Oil Prices Soar Above $35 a Barrel
www.austin360.com By BRAD FOSS AP Business Writer
NEW YORK (AP)--Oil prices soared above $35 per barrel Tuesday before settling considerably lower as traders balanced fears of a war in Iraq with the end of a tanker pilot strike in Venezuela.
``It was quite a move,'' Ed Silliere, a trader at Energy Merchant LLC in New York, said of the up-and-down trading session on the New York Mercantile Exchange.
The price of crude for February delivery, which had an intraday high of $35.20, closed 70 cents higher at $34.61 per barrel. It was the highest closing price since Nov. 30, 2000, when it closed at $33.82.
Silliere and other traders said some of the heaviest buying, which occurred toward the end of the day, appeared to be tied to short covering before the expiration of the February contract. That is, investors who had sold on expectations that the market would keep dropping were forced to buy to adjust their positions when prices advanced.
The advance was sparked by rhetoric from President Bush on Iraq and the realization that--even with tanker pilots back at work _ Venezuela's oil industry remains severely hobbled by a 51-day strike.
Nothing has changed,'' said Mike Fitzpatrick, a trader at Fimat USA in New York.
The intensity of the strike (in Venezuela) seems to be getting worse.'' Oil production has dropped by more than two-thirds in Venezuela, from 3 million barrels a day to 800,000 barrels, the government claims. Strike leaders put the figure at 627,000.
In addition, Fitzpatrick said, ``it seems to me we've passed the point of no return for war in Iraq.''
President Bush on Tuesday chided U.N. member nations for demanding more time to search Iraq for illegal arms. A decision on whether to end diplomacy with Iraq and wage war is expected in a matter of weeks.
Another bullish factor, traders said, is the anticipation that Energy Department data scheduled to be released Thursday will show that U.S. inventories of crude have fallen below the so-called operating minimum, which typically triggers reductions in refinery output.
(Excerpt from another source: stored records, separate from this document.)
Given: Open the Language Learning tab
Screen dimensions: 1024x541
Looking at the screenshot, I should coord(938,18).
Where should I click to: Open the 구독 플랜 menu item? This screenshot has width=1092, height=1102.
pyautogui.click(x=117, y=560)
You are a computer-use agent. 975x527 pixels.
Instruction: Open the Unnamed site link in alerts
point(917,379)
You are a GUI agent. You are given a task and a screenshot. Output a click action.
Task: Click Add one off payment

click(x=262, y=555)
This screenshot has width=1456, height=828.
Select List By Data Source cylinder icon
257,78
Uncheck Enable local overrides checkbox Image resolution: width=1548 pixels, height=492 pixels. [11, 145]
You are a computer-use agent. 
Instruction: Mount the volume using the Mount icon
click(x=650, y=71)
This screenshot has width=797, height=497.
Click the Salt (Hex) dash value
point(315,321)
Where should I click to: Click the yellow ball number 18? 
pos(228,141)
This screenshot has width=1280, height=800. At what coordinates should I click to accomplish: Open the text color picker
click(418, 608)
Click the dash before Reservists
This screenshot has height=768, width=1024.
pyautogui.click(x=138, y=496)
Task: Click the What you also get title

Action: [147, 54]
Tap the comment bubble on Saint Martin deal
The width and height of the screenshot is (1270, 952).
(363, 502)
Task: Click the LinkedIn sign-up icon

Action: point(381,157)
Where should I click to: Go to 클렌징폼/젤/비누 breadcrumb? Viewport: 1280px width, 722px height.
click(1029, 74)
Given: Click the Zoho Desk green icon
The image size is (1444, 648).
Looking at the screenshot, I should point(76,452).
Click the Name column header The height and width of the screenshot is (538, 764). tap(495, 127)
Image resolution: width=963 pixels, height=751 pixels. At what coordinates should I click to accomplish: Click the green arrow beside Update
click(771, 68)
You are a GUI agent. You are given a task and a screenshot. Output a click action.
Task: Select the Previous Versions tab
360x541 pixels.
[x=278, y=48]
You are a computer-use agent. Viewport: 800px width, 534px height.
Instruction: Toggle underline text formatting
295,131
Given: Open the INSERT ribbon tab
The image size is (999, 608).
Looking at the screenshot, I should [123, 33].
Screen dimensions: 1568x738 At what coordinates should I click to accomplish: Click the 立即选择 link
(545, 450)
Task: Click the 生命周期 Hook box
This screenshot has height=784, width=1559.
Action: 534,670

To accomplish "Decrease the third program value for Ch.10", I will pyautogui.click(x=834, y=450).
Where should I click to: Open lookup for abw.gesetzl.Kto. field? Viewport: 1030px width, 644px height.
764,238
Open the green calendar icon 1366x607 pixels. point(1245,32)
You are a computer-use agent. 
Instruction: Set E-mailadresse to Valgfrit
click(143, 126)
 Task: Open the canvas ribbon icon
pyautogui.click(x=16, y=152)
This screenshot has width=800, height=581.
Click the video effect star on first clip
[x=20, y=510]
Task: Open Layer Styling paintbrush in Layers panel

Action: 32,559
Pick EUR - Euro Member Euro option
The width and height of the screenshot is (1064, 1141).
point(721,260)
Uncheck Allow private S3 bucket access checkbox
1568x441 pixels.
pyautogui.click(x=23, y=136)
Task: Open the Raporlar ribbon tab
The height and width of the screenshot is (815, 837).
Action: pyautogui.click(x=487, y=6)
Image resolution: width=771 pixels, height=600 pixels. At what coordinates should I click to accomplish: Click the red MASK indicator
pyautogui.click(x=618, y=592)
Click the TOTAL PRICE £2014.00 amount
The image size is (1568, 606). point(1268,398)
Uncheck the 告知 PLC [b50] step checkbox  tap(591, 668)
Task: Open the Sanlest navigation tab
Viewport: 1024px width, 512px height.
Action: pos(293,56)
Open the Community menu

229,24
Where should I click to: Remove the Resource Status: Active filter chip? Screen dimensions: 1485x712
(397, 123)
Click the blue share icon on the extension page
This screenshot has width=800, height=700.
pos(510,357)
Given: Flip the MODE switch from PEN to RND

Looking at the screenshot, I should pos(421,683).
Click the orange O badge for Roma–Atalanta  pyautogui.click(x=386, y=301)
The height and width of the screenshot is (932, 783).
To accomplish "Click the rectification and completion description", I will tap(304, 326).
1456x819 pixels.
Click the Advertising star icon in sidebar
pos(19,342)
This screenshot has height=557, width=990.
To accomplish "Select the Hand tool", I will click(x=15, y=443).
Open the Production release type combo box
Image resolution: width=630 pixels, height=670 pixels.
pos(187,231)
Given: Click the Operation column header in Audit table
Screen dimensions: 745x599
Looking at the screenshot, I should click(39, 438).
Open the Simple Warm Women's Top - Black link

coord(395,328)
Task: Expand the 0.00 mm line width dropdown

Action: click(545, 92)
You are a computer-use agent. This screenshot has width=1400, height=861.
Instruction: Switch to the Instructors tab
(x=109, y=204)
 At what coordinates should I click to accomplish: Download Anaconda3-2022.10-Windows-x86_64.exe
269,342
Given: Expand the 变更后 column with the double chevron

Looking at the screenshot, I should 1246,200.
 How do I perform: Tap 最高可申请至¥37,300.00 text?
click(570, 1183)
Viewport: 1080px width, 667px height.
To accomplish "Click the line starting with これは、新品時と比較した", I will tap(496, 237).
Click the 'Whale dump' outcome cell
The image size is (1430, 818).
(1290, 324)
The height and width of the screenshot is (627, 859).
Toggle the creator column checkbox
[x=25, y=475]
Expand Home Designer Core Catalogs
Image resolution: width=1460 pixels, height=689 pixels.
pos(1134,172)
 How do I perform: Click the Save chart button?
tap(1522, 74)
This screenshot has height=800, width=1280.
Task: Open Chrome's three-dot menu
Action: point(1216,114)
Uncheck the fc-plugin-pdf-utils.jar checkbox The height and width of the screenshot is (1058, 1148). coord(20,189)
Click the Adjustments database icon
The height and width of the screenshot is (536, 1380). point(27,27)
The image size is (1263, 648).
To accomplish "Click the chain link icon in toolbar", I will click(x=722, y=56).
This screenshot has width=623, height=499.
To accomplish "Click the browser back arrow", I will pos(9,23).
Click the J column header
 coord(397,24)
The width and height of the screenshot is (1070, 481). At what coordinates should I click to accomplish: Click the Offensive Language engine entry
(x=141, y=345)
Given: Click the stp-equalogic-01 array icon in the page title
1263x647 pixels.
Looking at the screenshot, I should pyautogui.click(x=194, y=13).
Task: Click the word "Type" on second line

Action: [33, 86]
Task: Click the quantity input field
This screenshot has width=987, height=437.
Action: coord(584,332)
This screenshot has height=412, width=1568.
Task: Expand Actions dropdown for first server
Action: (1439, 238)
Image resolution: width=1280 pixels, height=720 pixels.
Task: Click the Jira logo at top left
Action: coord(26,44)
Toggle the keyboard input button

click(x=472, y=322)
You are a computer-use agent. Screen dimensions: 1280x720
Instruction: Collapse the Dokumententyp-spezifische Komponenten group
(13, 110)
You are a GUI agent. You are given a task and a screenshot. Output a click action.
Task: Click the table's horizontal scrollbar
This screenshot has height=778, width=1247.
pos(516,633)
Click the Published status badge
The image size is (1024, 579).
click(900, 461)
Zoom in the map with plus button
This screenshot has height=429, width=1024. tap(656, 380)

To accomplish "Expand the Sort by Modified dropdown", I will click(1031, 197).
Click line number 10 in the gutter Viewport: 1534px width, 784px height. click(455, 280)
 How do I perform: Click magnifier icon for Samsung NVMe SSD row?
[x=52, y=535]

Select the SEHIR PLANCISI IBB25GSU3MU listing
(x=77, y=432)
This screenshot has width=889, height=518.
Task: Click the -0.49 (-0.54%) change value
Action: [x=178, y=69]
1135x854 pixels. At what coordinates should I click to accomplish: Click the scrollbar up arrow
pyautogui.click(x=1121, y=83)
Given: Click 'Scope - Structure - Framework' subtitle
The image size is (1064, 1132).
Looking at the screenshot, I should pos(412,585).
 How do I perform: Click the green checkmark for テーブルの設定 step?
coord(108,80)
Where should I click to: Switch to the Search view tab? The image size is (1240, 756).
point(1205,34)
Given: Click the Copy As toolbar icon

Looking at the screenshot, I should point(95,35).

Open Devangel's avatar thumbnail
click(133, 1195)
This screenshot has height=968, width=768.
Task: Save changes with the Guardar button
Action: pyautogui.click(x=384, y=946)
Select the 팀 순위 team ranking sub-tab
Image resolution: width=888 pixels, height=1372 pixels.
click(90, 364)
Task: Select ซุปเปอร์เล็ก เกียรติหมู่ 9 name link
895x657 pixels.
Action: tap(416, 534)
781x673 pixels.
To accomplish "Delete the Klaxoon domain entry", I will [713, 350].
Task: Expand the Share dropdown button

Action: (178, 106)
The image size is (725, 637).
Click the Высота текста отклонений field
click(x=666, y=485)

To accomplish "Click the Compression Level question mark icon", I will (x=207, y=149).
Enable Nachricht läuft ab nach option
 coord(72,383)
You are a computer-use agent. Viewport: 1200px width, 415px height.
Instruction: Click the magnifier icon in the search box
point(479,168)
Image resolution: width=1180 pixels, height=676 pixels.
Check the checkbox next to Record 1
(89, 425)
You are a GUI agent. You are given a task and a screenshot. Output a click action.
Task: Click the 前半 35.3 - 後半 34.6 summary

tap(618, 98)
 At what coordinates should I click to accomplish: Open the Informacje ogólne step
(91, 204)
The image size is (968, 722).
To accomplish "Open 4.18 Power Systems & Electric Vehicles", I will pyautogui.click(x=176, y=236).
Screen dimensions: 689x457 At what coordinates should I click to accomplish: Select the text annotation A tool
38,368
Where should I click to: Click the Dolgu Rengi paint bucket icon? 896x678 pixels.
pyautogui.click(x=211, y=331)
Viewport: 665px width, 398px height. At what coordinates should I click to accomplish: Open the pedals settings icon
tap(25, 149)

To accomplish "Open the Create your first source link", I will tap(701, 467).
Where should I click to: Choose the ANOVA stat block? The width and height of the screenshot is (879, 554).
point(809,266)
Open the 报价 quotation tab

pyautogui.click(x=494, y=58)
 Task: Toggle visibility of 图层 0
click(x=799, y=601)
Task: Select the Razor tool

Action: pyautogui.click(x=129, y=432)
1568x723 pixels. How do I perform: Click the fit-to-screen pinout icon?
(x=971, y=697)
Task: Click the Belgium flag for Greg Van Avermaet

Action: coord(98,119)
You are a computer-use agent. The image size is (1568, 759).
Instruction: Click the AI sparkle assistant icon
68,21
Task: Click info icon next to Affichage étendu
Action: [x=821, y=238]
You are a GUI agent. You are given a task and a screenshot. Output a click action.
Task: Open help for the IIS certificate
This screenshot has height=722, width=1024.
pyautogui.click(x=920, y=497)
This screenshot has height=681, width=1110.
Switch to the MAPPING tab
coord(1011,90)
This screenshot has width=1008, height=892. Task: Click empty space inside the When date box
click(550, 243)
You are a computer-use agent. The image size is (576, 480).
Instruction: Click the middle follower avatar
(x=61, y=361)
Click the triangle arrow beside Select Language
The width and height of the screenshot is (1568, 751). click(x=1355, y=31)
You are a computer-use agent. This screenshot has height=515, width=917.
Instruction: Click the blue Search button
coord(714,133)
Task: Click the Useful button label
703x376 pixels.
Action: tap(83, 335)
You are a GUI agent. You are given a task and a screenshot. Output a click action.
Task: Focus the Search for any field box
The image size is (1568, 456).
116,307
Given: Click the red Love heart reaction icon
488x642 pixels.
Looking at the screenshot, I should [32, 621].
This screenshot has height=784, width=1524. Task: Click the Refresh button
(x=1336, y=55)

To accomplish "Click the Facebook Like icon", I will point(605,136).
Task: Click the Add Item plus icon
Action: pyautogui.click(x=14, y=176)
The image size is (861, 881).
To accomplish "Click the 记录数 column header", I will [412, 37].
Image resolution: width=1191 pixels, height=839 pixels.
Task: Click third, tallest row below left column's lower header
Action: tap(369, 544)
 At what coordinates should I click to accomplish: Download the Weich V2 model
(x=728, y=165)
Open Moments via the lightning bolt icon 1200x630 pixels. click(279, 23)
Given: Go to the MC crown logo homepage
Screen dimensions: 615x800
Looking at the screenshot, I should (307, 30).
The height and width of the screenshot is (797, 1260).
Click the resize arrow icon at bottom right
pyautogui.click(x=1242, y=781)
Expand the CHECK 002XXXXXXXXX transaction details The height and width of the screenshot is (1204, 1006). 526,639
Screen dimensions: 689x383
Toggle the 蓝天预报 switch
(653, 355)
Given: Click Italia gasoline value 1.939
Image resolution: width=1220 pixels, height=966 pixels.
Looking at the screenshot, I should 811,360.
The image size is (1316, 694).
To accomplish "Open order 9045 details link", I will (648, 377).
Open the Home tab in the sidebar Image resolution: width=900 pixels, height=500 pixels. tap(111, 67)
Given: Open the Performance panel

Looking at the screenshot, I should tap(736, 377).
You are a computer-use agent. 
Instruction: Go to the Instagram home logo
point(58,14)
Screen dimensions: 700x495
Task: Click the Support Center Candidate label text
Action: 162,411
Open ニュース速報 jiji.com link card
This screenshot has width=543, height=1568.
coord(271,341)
The operating minimum is 270 million barrels. Last week, the Energy Information Administration, the agency's statistical arm, reported storage at 272 million.
Reduced refinery output would likely send heating oil prices higher, Silliere said.
On Tuesday, heating oil for February delivery dropped 0.39 cent to 89.47 cents a gallon. February unleaded gasoline fell 1.01 cent to settle at 90.10 cents a gallon.
On London's International Petroleum Exchange, March Brent closed up 9 cents at $30.74 a barrel.
February natural gas futures trading on Nymex finished at $5.433 per 1,000 cubic feet, down 10.3 cents.